Saved entries:
┄┄┄┄┄┄┄┄┄┄

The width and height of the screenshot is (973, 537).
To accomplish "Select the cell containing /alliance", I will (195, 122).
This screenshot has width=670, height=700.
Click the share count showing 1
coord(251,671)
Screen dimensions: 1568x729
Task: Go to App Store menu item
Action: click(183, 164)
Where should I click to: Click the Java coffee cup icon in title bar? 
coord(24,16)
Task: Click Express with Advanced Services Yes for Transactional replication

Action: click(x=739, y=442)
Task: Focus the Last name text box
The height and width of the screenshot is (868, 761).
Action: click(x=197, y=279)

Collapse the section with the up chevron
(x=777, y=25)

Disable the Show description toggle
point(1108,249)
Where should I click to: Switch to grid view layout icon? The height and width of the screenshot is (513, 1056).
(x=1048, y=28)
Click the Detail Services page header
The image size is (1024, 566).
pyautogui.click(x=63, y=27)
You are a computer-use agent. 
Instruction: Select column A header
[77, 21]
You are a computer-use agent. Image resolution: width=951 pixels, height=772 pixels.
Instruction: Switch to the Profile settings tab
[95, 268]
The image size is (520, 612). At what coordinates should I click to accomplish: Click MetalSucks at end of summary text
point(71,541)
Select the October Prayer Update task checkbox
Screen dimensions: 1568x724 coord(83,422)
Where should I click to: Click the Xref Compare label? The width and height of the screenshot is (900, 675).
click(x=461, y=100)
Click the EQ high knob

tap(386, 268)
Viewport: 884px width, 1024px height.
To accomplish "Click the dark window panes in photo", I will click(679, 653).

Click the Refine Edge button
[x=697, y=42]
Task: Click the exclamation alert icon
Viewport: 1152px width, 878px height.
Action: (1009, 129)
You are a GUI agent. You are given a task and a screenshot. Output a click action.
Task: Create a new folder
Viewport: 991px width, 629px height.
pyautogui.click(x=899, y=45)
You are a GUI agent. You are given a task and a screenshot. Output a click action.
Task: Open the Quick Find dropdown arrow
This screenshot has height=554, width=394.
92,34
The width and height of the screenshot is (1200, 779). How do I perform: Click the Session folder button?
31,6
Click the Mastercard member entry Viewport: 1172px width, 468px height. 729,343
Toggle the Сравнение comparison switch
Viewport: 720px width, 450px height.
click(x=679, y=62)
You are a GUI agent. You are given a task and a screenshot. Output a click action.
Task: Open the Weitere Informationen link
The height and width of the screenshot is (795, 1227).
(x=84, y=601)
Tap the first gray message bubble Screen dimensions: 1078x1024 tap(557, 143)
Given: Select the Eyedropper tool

┄┄┄┄┄┄┄┄┄┄

Brief: Show me every line of the entries above that holds "computer".

Response area:
You are a computer-use agent. 
You are a computer-use agent. Image resolution: width=951 pixels, height=772 pixels.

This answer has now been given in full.